TASK:
Write out, word for word, every line in the data below from the one containing "This screenshot has height=517, width=800." to the one containing "Task: Expand the Send to submenu", both of them included.

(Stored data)
__________________________________________________

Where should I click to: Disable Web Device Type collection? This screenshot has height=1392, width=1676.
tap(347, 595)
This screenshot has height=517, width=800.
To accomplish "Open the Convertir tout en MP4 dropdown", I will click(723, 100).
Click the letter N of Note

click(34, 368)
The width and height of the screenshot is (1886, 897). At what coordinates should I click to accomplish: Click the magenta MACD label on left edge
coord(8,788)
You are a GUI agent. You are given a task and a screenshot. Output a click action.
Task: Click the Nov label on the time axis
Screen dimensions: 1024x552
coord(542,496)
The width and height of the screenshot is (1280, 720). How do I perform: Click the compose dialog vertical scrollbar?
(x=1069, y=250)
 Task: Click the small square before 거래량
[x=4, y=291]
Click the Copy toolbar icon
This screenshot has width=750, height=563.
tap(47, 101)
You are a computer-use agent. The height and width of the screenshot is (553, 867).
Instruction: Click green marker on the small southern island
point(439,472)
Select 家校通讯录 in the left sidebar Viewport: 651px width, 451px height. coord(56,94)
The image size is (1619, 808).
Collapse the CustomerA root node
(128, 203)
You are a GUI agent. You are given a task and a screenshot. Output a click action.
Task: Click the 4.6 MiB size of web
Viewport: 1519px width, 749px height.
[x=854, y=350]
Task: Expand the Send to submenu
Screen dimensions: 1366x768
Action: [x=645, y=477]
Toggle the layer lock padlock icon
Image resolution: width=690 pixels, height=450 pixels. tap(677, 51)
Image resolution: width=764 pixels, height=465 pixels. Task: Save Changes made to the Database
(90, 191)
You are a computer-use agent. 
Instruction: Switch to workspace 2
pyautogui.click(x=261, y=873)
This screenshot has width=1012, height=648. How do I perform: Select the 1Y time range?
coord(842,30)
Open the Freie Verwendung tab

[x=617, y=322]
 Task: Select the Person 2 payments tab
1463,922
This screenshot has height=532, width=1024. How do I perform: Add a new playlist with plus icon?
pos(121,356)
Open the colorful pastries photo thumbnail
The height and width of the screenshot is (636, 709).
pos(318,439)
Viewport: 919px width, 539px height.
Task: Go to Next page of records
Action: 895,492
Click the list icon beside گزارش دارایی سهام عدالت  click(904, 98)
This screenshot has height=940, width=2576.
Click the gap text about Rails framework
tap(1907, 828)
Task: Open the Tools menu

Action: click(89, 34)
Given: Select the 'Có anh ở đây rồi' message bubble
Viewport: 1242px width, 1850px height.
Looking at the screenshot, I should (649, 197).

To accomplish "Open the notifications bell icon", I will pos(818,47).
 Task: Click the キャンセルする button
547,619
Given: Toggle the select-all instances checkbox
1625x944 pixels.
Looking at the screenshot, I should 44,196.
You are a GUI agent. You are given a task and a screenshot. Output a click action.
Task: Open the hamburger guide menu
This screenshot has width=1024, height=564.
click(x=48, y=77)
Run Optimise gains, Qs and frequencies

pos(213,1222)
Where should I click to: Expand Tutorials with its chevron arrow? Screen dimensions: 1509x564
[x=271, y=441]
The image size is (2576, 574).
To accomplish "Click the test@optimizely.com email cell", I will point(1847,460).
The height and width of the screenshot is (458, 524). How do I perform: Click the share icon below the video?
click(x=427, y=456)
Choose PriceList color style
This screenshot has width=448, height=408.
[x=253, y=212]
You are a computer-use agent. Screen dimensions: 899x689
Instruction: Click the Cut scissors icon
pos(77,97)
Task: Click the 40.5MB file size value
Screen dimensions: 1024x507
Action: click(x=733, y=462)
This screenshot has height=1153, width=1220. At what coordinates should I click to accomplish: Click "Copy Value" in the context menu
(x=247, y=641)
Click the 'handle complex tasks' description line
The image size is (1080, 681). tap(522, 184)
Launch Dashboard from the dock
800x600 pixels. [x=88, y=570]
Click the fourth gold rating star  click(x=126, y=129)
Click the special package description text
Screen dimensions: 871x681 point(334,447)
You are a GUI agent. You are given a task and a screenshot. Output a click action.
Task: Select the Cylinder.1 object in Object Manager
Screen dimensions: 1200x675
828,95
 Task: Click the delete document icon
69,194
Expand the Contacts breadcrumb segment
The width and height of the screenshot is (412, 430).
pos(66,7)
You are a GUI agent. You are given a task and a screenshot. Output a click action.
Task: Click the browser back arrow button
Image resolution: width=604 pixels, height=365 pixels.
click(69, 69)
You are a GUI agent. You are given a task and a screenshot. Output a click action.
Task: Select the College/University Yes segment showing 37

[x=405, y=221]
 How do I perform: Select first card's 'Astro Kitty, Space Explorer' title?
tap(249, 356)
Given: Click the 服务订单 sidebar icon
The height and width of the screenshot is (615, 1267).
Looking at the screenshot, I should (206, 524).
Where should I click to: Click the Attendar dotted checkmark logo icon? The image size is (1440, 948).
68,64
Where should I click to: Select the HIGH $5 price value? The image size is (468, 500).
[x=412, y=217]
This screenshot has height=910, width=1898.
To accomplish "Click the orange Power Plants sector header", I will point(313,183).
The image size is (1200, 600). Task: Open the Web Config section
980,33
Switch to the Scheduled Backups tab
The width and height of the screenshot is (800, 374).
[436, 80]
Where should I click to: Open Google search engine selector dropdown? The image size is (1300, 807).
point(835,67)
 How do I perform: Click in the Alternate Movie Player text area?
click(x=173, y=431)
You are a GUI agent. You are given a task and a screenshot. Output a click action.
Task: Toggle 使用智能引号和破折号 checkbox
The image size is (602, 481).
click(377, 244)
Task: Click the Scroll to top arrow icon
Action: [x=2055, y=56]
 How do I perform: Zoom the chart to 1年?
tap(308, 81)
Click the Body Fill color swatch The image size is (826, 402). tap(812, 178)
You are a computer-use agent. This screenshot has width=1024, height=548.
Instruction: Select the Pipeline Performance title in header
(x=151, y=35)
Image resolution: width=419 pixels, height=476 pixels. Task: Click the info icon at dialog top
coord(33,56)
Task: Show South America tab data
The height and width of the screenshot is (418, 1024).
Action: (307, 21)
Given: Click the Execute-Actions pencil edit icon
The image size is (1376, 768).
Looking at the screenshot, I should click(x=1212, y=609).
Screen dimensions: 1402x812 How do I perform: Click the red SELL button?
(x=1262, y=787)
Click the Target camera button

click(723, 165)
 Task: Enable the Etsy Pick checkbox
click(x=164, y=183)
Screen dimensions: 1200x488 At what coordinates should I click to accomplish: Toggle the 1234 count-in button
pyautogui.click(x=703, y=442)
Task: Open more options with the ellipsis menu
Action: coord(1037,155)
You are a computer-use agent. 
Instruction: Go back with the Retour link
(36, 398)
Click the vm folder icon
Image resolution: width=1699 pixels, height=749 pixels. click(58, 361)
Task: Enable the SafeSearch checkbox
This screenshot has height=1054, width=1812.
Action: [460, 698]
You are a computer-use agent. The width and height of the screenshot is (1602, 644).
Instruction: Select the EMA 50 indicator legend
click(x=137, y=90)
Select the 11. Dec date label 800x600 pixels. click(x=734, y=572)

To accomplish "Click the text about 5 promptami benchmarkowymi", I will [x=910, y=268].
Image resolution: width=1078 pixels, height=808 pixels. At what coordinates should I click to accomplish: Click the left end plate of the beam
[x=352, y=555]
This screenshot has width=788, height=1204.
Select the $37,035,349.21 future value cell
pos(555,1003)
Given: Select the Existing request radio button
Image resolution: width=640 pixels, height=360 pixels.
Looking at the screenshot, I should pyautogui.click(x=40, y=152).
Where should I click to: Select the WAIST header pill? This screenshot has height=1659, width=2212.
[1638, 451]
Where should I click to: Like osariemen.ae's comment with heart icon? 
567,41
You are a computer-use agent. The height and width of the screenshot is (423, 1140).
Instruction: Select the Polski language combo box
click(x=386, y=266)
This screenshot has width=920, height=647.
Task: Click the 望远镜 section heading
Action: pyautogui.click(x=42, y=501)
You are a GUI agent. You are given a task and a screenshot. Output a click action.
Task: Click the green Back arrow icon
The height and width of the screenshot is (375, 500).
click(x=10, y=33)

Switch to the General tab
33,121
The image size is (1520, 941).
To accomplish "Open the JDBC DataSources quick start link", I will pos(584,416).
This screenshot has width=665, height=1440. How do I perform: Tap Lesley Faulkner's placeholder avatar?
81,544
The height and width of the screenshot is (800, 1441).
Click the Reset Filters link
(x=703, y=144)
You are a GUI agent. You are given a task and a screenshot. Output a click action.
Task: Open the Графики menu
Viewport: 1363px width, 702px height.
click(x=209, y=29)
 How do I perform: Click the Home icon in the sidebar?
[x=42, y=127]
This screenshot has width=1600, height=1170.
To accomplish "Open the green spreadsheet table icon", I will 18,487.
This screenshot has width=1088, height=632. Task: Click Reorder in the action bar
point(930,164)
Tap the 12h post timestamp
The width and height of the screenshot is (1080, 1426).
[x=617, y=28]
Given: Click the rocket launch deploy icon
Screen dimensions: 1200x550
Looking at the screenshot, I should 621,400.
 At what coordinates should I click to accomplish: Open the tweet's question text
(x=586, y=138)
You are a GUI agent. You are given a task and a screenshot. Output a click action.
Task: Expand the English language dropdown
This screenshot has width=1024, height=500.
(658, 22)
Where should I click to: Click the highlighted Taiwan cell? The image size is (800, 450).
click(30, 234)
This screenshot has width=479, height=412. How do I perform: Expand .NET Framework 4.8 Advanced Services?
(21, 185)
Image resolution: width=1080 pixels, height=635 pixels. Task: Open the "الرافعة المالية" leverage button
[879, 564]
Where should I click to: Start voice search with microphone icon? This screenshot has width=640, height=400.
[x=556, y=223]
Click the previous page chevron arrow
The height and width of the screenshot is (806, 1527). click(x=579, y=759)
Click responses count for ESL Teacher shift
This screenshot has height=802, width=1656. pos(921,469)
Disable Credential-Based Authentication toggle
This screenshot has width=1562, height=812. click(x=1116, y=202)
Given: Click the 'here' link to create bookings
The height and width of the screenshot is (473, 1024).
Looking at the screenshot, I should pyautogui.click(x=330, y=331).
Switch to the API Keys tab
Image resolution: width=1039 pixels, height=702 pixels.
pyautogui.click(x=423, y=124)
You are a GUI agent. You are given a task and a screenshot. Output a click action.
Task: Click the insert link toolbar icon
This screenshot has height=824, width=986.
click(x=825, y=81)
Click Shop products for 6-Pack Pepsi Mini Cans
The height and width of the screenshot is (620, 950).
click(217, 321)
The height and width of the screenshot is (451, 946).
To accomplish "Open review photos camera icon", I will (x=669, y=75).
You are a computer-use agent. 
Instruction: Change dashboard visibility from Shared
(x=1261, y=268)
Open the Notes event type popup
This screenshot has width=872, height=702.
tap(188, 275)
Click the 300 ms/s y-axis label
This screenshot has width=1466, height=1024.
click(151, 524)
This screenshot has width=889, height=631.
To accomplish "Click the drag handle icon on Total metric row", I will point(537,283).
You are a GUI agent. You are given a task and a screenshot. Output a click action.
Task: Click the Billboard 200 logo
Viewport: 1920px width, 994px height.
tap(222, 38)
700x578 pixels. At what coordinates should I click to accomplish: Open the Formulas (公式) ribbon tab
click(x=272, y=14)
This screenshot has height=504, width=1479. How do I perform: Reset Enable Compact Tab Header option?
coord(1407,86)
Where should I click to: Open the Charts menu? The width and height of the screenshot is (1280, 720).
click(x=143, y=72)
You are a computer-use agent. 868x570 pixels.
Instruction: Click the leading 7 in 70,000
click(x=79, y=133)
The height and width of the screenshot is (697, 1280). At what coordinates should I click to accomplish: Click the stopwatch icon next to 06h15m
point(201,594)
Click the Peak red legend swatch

__________________________________________________

OUTPUT FOR THIS EXERCISE:
This screenshot has height=517, width=800.
To accomplish "Open the Convertir tout en MP4 dropdown", I will click(723, 100).
Click the letter N of Note

click(34, 368)
The width and height of the screenshot is (1886, 897). At what coordinates should I click to accomplish: Click the magenta MACD label on left edge
coord(8,788)
You are a GUI agent. You are given a task and a screenshot. Output a click action.
Task: Click the Nov label on the time axis
Screen dimensions: 1024x552
coord(542,496)
The width and height of the screenshot is (1280, 720). How do I perform: Click the compose dialog vertical scrollbar?
(x=1069, y=250)
 Task: Click the small square before 거래량
[x=4, y=291]
Click the Copy toolbar icon
This screenshot has width=750, height=563.
tap(47, 101)
You are a computer-use agent. The height and width of the screenshot is (553, 867).
Instruction: Click green marker on the small southern island
point(439,472)
Select 家校通讯录 in the left sidebar Viewport: 651px width, 451px height. coord(56,94)
The image size is (1619, 808).
Collapse the CustomerA root node
(128, 203)
You are a GUI agent. You are given a task and a screenshot. Output a click action.
Task: Click the 4.6 MiB size of web
Viewport: 1519px width, 749px height.
[x=854, y=350]
Task: Expand the Send to submenu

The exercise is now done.